9. Chorionic villus sampling (CVS) is a technique which is essentially a biopsy of the placenta. CVS is indicated in which of the following situations?

Answer: The father is a carrier of a 14;21 translocation.

CVS is conducted in the first trimester of pregnancy due to the fact that chorionic villi are loose in that time, therefore they can be easily aspirated. Due to the fact that the villi have the same origin as the fetus, assessment of the chromosomal or biochemical status of the villi provides information identical to the information obtained by amniocentesis.

A father carrying a 14;21 translocation has a 3% chance of having a child with Down's syndrome. A pregnancy at risk for neural tube defect is evaluated by measurement of the level of alpha-fetoprotein, which is a substance present only in amniotic fluid and maternal serum, not in chorionic villi. CVS would not be indicated as a method for chromosome studies as late as 20 weeks gestation.

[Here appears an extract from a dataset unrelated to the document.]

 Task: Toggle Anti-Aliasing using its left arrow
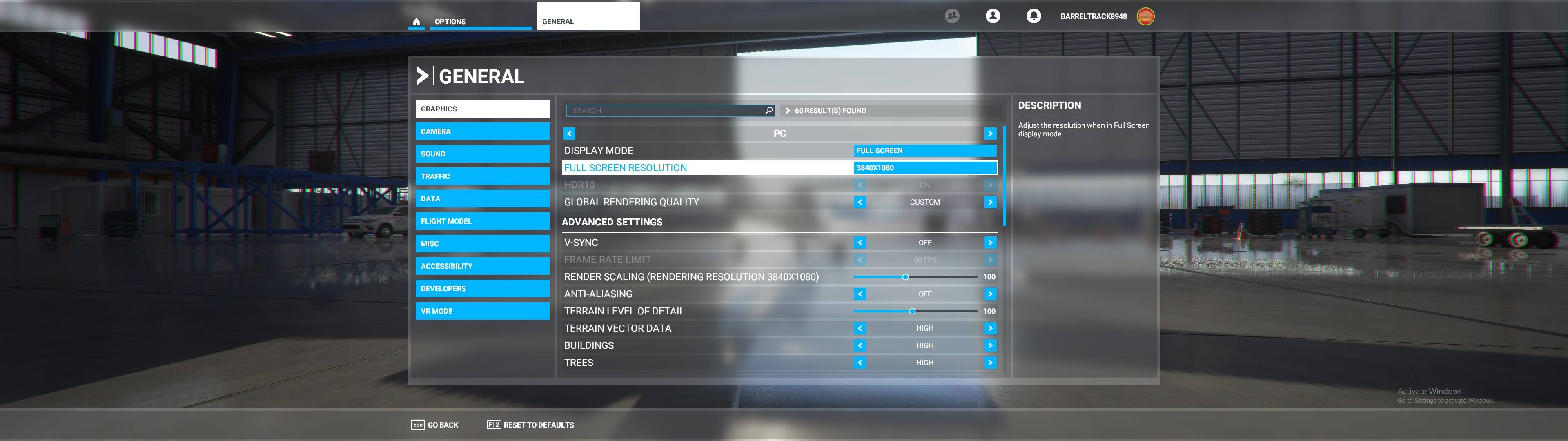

A family member with Down's syndrome is not an indication for prenatal diagnosis in general, unless the individual has a translocation form of Down's syndrome. Prior to offering diagnostic testing, blood chromosomes should be done on the patient to determine if he/she is a carrier of a translocation, if the chromosomes of the brother are not known.
10. X chromosome inactivation is a mechanism for which of the following?

Answer: Gene dosage compensation in mammals.

X chromosome inactivation is seen in any individual with 2 or more X chromosomes and is responsible for maintaining dosage compensation for genes on the X chromosome.